[[ Supplied data, beginning ]]

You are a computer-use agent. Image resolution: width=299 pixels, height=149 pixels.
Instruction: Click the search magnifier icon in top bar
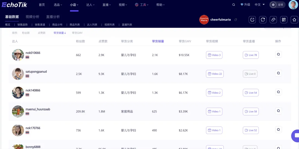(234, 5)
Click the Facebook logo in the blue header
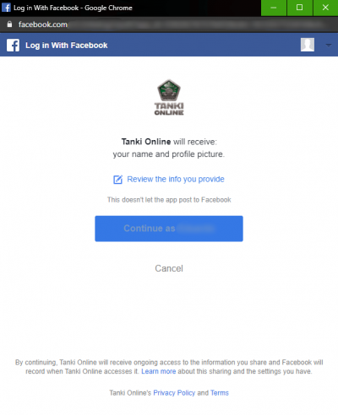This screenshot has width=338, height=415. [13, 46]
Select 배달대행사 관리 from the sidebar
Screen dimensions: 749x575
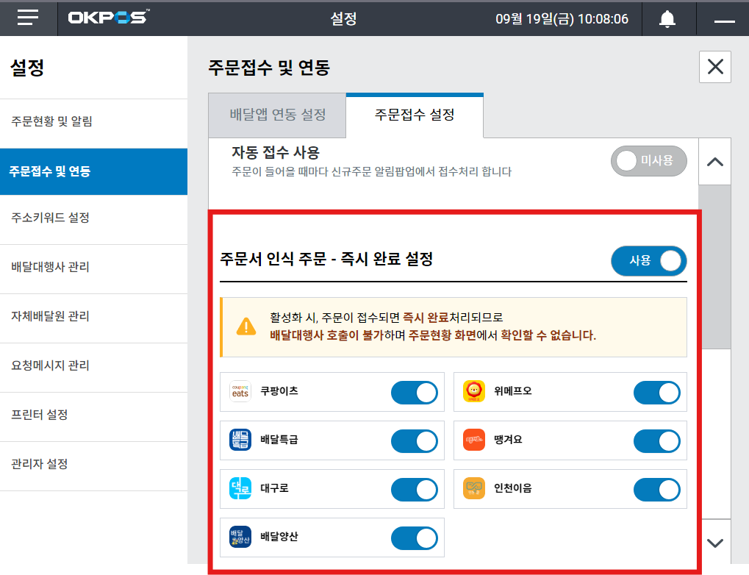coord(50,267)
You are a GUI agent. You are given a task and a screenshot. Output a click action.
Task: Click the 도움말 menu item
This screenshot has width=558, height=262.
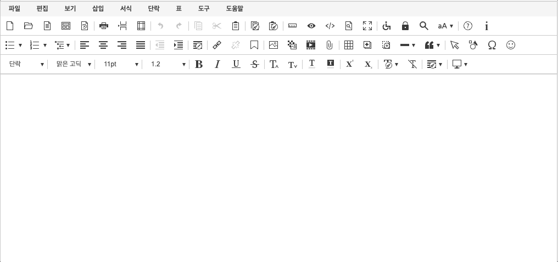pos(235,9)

[[ Supplied data, end ]]
[[ Supplied data, beginning ]]

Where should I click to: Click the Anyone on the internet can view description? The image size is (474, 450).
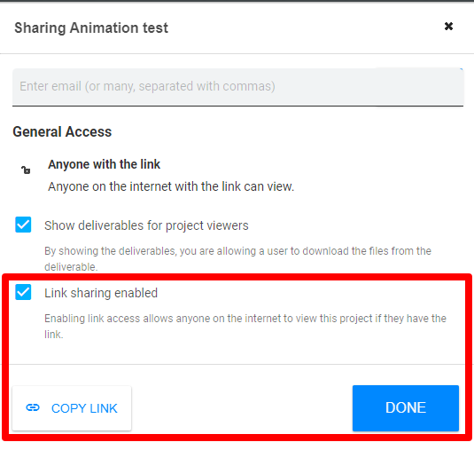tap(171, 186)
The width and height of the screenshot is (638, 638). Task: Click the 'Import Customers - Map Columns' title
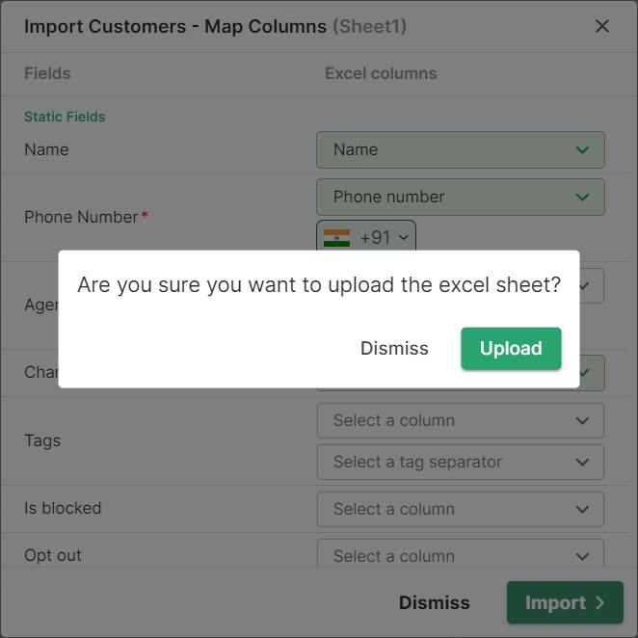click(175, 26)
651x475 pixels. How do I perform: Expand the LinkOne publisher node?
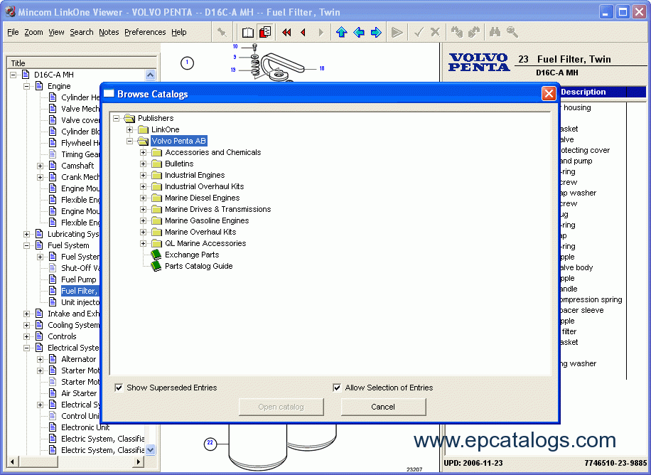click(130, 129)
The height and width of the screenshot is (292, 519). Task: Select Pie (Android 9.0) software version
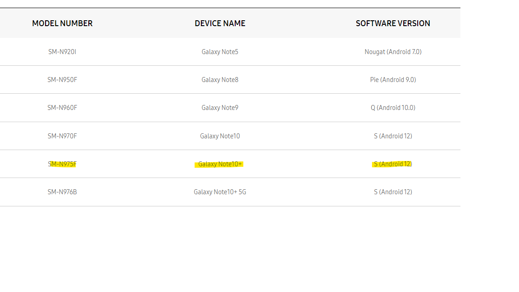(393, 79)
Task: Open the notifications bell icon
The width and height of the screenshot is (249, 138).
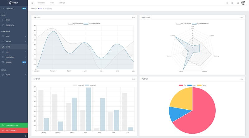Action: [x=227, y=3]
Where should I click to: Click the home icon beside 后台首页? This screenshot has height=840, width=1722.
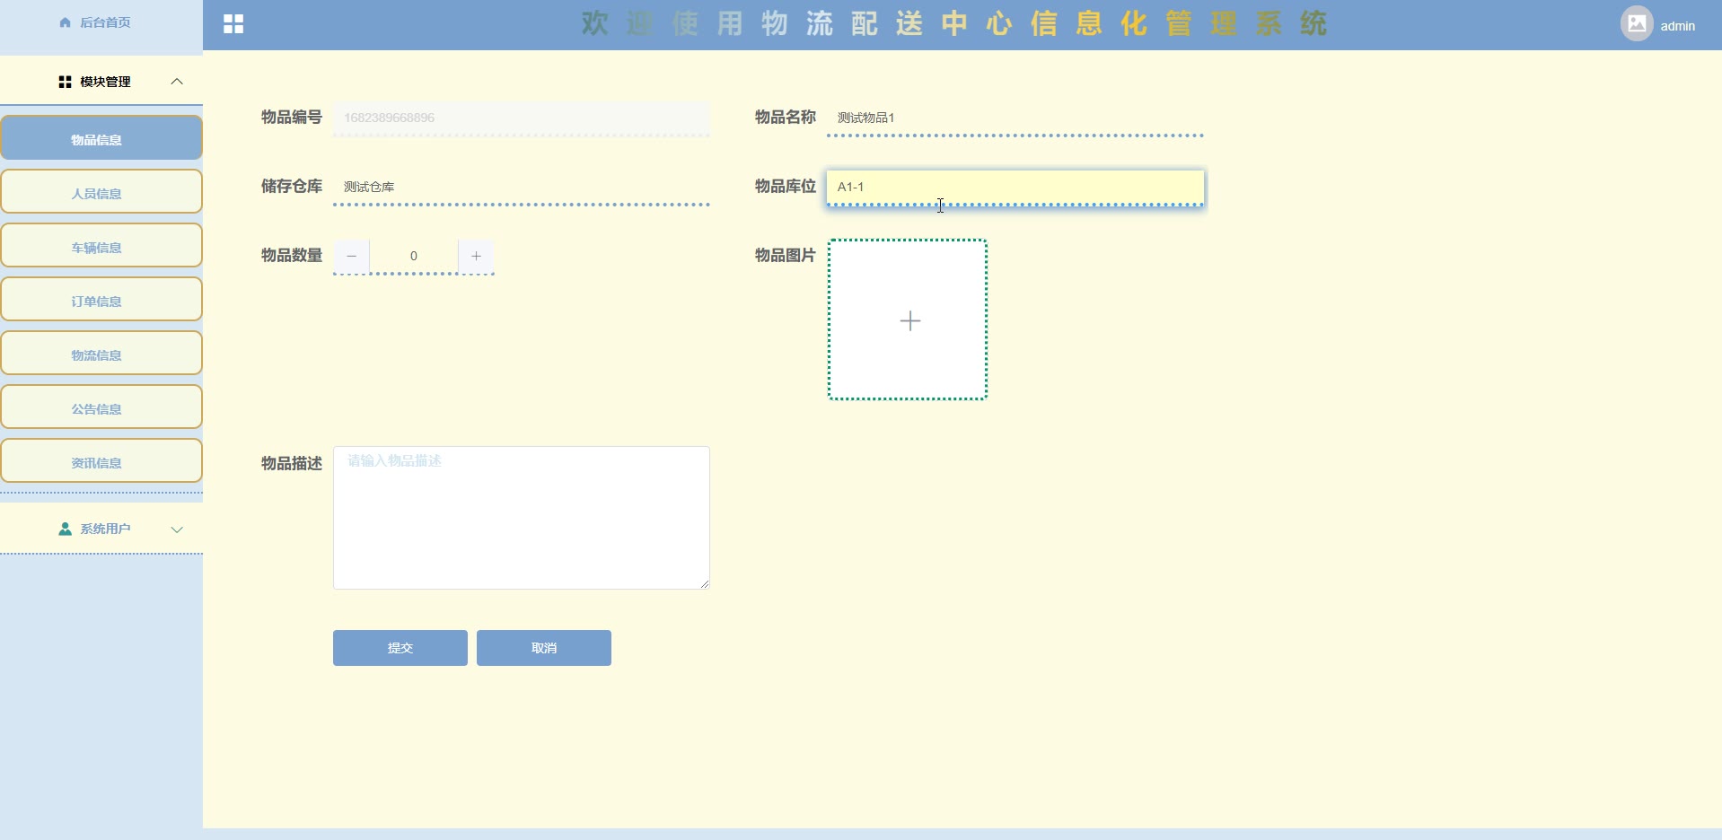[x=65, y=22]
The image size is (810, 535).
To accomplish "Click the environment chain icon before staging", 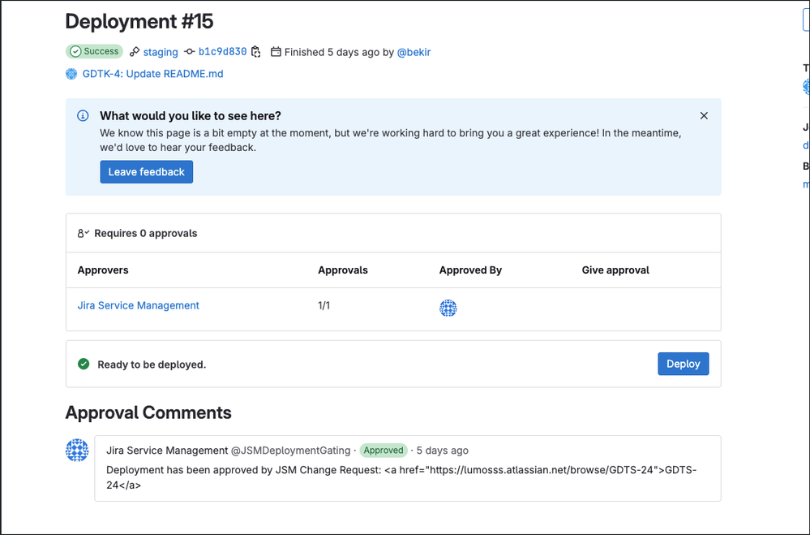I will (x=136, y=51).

[[ Supplied data, end ]]

Problem to solve =>
Make a copy of each line in the records that has the word "agent".

Problem solution =>
You are a computer-use agent. Image resolution: width=299 pixels, height=149 pixels.
You are a GUI agent. You are given a task and a screenshot. Output a click action.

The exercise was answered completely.